[vtk-developers] floating-point vs. integer performance

Sun Jun 17 22:14:13 EDT 2001

Hi Christopher,

I found this nifty little trick at http://www.stereopsis.com/FPU.html
that works with IEEE doubles on a little endian machine for numbers
in the range [-32768,+32767]

static inline int FastFloor(double x)
{
  x += 274877906944.0*1.5;  // (2**(52-16))*1.5
  return (((int *)&x))[0] >> 16;
}

I clocked it at 7.8 times faster than using int(floor(x)),
and 3.3 times faster than using just int(x) on my PIII computer.
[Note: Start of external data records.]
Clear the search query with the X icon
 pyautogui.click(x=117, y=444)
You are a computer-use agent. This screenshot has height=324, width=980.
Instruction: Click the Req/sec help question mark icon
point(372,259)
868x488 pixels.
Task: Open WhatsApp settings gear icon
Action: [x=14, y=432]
After converting vtkImageReslice to use the above function, the
integer version of the code is only 25% faster than the float version
instead of being 100% faster (the code contains a large number
of float->int conversions).  I haven't done any low-level
profiling of float vs. integer operations yet.

 - David

--
  David Gobbi, MSc                       dgobbi at irus.rri.ca
  Advanced Imaging Research Group
  Robarts Research Institute, University of Western Ontario

On Fri, 15 Jun 2001, Volpe, Christopher R (CRD) wrote:

>
> |> No, but I could try and get back to you.  I wouldn't expect any
> |> difference.
>
> Hmmm. I wonder what would explain the discrepancy then.
>
> |>
> |> > I've done some experiments with integer arithmetic
> |> > vs. floating point arithmetic when I was toying with the
> |> idea of representing points and doing
> |> > transformations in fixed point. (This was mainly because
> |> the results were to be used as indices into
> |> > a 3D volume, and in CPU time, the compiler-generated x86
> |> processor state change to trunc mode to do
> |> > an integer cast is like watching continental drift.
> |>
> |> I don't use the floor() function, it is pitifully slow on
> |> x86 processors.
>
> Yes, like I said, continental drift.
>
> |> You can just do the float->int conversion in the current
> |> mode, followed
> |> by an 'if' statement that adds or subtracts 1 as necessary.
> |> Much faster.
>
> Which is what I was alluding to below, except that I skip the
> check because my data range is all positive and round mode works
> just as well for me.
>
> |>
> |> > Using inline assembler to hard code a round
> |> > instruction speeds this up so that it is merely
> |> agonizingly slow, but I digress...) I've found that
> |> > floating point beats integer arithmetic by a small margin
> |> on a PII. I think my test was something
> |> > simple like multiplying two volatile variables and storing
> |> results in a tight loop. Not the best of
> |> > tests, I'm sure.
> |>
> |> Ah, but there are several tricks you can play with
> |> fixed-point to speed
> |> things up.
>
> Yes, which amounts to avoiding unnecessary work when possible.
> But unfortunately that doesn't really help you if your CPU takes
> more time doing integer primitive ops than floating point primitive
> ops. I should probably take another look at that and see if I can
> determine whether there is a difference between the PII and P///
> in this.
>
>
> |> > I don't know about Irix, but a while back, on Solaris, an
> |> integer multiplication would generate a
> |> > FUNCTION CALL (_imul(), I believe) to do the operation,
> |> unless you specified some obscure compiler
> |> > flag to generate SPARC v8 architecture instructions, or
> |> something along those lines.
> |>
> |> That is almost beyond comprehension.
>
> Yes, I know.
>
> |>  I'll check the SGI compiler
> |> man pages to be sure it is not the same.
>
> Or just generate assembly output and have a look at it. I don't
> think this is the problem though. The imul thing was, if I recall,
> only on a Sun, and it was several (at least 4) years ago.
>
> -Chris
>